I found this movie really relevant for a few reasons.  First off, it displays the massive corruption between the banks, real estate brokers, courts, and cops.  At one point Andrew Garfield has to deliver forged papers to the city clerk in order to prevent a guy from keeping his home and spoiling the big deal.  The sheriff's department is pretty much on the real estate agent's payroll and act like they're doing evicted families a big favor by giving them a couple of minutes to gather things to take with them.  The deck is completely stacked against homeowners trying to keep their homes:  besides dirty tricks by the banks and real estate brokers, the judge barely glances at the files before ruling in favor of the bank.  And of course being in foreclosure, these people can't afford decent lawyers to fight back.
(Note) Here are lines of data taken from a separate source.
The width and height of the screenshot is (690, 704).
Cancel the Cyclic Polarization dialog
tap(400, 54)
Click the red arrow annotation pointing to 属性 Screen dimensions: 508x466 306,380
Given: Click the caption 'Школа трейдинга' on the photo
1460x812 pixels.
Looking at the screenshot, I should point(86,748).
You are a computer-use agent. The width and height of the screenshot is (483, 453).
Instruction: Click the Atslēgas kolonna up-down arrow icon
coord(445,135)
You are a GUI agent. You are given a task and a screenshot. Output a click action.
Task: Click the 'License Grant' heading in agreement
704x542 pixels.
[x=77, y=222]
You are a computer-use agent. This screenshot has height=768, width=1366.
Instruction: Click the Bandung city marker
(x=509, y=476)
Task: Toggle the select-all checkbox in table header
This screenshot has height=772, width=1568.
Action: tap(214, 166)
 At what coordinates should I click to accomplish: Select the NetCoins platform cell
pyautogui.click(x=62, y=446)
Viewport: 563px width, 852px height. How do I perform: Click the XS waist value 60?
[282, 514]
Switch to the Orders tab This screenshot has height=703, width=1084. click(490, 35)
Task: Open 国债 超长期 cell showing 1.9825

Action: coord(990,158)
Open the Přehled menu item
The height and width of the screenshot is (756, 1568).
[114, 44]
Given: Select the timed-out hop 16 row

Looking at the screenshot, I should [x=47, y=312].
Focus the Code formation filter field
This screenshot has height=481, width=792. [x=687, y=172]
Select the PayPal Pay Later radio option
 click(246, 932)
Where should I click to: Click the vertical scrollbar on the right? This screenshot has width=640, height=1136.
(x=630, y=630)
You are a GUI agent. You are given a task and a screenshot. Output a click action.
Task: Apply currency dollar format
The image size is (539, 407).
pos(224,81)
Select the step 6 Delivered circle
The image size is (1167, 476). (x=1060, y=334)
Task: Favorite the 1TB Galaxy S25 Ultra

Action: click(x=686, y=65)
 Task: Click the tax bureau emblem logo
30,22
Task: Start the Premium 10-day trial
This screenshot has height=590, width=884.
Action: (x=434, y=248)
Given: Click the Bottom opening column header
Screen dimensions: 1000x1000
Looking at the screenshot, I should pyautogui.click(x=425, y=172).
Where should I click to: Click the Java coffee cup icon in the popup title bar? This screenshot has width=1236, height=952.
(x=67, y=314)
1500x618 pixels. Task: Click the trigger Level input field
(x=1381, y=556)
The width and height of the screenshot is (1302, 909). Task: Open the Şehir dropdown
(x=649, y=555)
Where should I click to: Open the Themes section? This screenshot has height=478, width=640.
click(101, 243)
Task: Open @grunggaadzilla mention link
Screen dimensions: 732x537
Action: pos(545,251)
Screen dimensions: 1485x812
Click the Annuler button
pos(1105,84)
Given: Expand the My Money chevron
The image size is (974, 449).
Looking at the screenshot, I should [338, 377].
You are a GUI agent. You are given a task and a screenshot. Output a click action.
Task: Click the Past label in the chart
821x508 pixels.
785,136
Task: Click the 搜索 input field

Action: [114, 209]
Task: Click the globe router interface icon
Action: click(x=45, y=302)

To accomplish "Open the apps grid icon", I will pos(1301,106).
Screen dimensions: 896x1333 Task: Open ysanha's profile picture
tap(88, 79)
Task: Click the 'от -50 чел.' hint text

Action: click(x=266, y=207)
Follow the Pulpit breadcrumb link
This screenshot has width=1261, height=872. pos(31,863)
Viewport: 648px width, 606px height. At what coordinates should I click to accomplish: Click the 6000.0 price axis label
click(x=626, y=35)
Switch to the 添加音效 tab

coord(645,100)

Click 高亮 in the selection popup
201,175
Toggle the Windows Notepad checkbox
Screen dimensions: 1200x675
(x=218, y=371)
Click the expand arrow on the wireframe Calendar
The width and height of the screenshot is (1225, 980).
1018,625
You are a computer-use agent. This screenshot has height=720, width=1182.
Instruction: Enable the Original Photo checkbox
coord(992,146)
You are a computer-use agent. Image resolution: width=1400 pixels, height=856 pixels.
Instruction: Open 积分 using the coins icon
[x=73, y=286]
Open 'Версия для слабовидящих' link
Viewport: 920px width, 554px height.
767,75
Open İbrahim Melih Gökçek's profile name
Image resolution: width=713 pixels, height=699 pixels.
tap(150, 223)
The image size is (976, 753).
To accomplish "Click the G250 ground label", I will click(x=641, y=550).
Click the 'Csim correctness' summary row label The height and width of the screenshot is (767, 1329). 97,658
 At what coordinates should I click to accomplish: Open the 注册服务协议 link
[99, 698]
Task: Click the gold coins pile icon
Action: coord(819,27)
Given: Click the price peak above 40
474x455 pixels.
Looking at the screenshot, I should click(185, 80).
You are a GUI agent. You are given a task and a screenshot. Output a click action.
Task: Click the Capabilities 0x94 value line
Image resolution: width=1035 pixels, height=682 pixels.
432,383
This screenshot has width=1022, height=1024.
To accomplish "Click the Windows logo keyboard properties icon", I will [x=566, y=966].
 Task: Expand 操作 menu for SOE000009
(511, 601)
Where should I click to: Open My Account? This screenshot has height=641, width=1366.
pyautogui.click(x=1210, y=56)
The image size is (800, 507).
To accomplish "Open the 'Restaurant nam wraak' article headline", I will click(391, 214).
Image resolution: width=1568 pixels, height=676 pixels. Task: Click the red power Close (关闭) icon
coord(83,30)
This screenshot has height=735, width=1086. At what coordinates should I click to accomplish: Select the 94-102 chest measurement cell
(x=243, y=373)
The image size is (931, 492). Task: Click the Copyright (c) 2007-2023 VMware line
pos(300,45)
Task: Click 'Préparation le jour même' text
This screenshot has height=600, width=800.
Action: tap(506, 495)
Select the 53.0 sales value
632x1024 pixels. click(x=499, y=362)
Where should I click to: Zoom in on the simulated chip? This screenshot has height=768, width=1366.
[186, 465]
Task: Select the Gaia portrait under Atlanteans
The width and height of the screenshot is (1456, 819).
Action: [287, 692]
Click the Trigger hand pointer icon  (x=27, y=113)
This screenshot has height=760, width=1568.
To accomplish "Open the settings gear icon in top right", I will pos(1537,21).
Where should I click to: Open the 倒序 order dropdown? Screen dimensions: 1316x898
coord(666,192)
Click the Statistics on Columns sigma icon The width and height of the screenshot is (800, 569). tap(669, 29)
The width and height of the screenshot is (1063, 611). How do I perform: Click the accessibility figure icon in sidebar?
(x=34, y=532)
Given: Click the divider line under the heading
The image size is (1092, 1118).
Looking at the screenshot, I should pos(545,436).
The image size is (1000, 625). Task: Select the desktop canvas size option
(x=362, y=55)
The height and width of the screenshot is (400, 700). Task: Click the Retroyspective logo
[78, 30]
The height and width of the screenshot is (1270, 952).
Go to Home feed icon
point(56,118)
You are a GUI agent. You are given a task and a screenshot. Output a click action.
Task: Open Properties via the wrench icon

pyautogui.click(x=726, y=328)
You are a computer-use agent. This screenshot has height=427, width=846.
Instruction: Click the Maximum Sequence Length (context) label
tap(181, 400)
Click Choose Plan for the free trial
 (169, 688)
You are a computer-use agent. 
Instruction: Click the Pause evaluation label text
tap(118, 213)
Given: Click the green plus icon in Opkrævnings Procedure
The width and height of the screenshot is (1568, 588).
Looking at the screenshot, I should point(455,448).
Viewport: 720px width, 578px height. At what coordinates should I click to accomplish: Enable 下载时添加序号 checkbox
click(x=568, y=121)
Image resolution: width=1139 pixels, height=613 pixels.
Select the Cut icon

What was more relevant to me is the idea of working for an industry that is not really in a good business.  After almost 18 months of unemployment I finally found a job in a legal office processing debt payments.  The legal office I work for specializes in what's often called "zombie debt" because it's often old debts that people think are gone before coming back to haunt them.  There was a story on Last Week Tonight with John Oliver that actually mentioned one of the big debt debt firms my office collects for.

Most of my job is processing the payments of people in debt.  It's kind of a bummer, especially the people who owe tens of thousands of dollars.  Sometimes people send in nasty letter or write snarky things on their checks or payment coupons.  Which always is kind of annoying because I'm just a part-time employee who has nothing to do with their situation.  Don't shoot the messenger--or the accounts receivable clerk in this case.  But saying that makes me feel like one of those Nazis at Nuremburg saying "I was just following orders."

My dilemma is the same for Andrew Garfield in this movie:  sometimes you get so desperate that you have to do things you're not proud of.  Not just writing erotica books, but also working for an industry that isn't exactly doing the public good.  Because let's face it, the world revolves around money and to make money you need a job.  And hey I applied to jobs all over the place and that's the only place that would hire me.  Which is actually a difference between me and the guy in the movie:  he pretty much the next day starting (literally) shoveling shit for Michael Shannon while it took me a lot longer to reach that point.  But then I don't have a kid and mom to support.  Though if I'd been offered that job from the start I'd have still taken it.  Money is money.

Something to remember when a debt collector or telemarketer calls:  these people are just doing a job.  There's a 99.9% chance that they didn't really choose this work and they sure as hell never dreamed of doing it for a living any more than 99.9% of clerks at Wal-Mart or McDonald's or baristas at Starbucks.  We like to talk about "careers" but for so many of us it's simply a J-O-B to pay the bills.  It's a sad fact of life.

You can say you wouldn't do something like that but when your bank account balance is near 0 and you're losing your home, you'll probably start singing a different tune.

Now of course the movie being a movie Andrew Garfield's family moves out on him when they find out what he does and tries to buy a new house for them.  And then he pretty much confesses to a crime to probably end up in jail, though it's never said for sure.  I don't think many families would be quite that melodramatic about it.  Though they might be sentimentally attached to their old home, I don't think they'd run off to Tampa just because the dude works for the guy who evicted them.  Because I'm sure that like Andrew Garfield, they'd do what they had to to survive and thrive.  That's what people do, which is how we've managed to make a go of it for so long, even in places like burning deserts where no sane human should live.  It ain't always fun or pretty, but it's what we do because what other choice is there?